*** Data shown ***

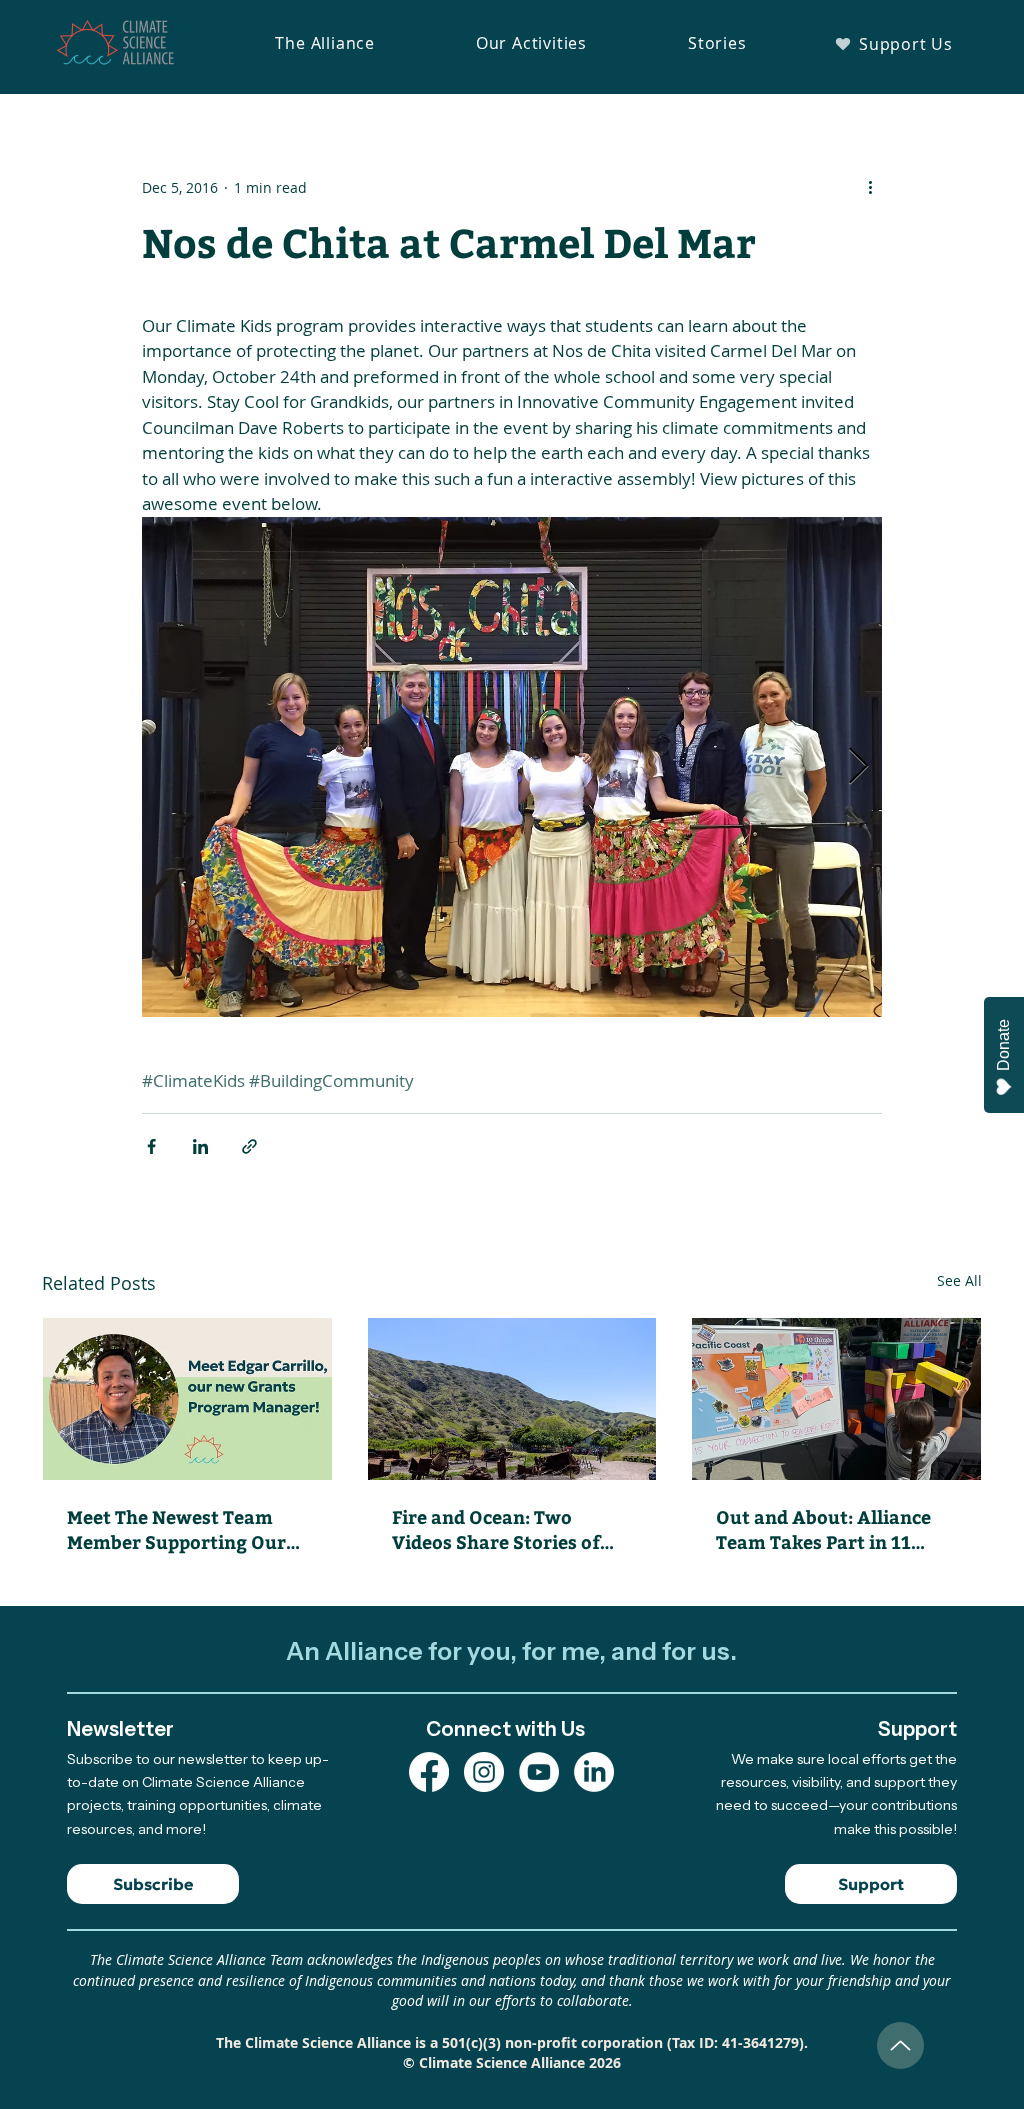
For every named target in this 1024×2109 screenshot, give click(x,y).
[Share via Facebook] (151, 1146)
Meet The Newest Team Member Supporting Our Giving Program (176, 1529)
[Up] (900, 2045)
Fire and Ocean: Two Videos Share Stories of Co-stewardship (496, 1529)
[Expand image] (512, 767)
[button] (325, 43)
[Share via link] (249, 1146)
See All (959, 1280)
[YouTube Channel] (539, 1772)
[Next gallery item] (858, 766)
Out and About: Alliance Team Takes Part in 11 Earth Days (823, 1529)
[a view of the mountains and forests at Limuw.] (512, 1399)
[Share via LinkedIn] (200, 1146)
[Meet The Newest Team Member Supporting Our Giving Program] (187, 1399)
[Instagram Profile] (484, 1772)
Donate (1003, 1045)
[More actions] (870, 187)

***

Problem to work on: Reproduce the data above in full, exactly as it is, with the pictures left out.

Exercise response:
For every named target in this 1024×2109 screenshot, give click(x,y).
[Share via Facebook] (151, 1146)
Meet The Newest Team Member Supporting Our Giving Program (176, 1529)
[Up] (900, 2045)
Fire and Ocean: Two Videos Share Stories of Co-stewardship (496, 1529)
[Expand image] (512, 767)
[button] (325, 43)
[Share via link] (249, 1146)
See All (959, 1280)
[YouTube Channel] (539, 1772)
[Next gallery item] (858, 766)
Out and About: Alliance Team Takes Part in 11 Earth Days (823, 1529)
[a view of the mountains and forests at Limuw.] (512, 1399)
[Share via LinkedIn] (200, 1146)
[Meet The Newest Team Member Supporting Our Giving Program] (187, 1399)
[Instagram Profile] (484, 1772)
Donate (1003, 1045)
[More actions] (870, 187)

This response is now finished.